=== What the task asks ===
Among the lines below, keep only those from the one containing "Collapse the Layout property section" through the one containing "Open Liste des", and reproduce them exactly.

=== Available data ===
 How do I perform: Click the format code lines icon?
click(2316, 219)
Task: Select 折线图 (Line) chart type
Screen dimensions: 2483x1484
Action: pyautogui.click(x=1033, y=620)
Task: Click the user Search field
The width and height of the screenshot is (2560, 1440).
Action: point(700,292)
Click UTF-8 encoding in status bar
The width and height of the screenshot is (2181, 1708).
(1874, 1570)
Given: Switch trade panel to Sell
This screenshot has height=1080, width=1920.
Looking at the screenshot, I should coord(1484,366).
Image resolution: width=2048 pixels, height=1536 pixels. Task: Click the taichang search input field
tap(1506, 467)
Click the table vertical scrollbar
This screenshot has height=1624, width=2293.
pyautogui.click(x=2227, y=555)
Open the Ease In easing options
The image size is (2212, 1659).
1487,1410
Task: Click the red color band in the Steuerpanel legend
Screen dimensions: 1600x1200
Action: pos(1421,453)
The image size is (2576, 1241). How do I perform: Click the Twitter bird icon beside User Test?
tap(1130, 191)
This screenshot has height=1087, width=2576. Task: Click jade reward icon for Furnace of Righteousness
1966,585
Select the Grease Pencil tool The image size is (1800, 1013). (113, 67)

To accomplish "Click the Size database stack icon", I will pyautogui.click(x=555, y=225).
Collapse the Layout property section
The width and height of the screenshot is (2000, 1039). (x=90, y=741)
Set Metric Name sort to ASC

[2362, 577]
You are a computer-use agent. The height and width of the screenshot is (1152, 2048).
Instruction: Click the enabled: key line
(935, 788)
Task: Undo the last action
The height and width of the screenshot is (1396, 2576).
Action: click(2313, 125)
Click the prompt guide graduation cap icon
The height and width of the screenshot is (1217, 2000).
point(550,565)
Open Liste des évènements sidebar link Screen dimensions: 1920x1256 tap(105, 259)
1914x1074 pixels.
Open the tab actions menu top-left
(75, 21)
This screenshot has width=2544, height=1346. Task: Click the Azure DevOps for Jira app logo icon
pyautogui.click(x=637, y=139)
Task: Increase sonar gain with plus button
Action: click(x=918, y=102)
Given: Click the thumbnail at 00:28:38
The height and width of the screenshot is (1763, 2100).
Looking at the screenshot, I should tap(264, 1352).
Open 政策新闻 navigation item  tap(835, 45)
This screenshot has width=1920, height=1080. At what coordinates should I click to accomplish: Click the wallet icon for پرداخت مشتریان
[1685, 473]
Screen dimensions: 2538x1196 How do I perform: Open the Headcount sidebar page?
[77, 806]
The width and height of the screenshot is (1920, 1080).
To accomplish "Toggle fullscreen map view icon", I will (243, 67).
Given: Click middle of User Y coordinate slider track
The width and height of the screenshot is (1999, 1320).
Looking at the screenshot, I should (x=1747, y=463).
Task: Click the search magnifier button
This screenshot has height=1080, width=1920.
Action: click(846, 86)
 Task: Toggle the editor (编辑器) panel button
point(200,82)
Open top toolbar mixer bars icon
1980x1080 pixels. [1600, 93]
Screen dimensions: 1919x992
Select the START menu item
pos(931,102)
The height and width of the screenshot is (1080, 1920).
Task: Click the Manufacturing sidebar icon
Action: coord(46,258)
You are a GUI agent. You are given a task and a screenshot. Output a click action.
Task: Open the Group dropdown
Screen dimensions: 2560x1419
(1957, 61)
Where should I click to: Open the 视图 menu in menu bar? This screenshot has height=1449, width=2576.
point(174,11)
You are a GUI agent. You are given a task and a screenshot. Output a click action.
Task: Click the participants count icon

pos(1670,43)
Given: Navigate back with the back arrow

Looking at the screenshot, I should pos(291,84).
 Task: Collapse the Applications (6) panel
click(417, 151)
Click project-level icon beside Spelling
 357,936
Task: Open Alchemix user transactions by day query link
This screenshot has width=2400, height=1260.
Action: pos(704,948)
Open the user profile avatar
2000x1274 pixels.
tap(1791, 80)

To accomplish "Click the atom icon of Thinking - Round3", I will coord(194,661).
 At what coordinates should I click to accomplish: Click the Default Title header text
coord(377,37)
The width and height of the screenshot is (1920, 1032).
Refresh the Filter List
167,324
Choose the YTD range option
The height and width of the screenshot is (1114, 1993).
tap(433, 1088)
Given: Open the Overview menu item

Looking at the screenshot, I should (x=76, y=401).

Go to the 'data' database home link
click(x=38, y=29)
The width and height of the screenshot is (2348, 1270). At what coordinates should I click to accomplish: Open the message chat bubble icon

=== Result below ===
Collapse the Layout property section
The width and height of the screenshot is (2000, 1039). (x=90, y=741)
Set Metric Name sort to ASC

[2362, 577]
You are a computer-use agent. The height and width of the screenshot is (1152, 2048).
Instruction: Click the enabled: key line
(935, 788)
Task: Undo the last action
The height and width of the screenshot is (1396, 2576).
Action: click(2313, 125)
Click the prompt guide graduation cap icon
The height and width of the screenshot is (1217, 2000).
point(550,565)
Open Liste des évènements sidebar link Screen dimensions: 1920x1256 tap(105, 259)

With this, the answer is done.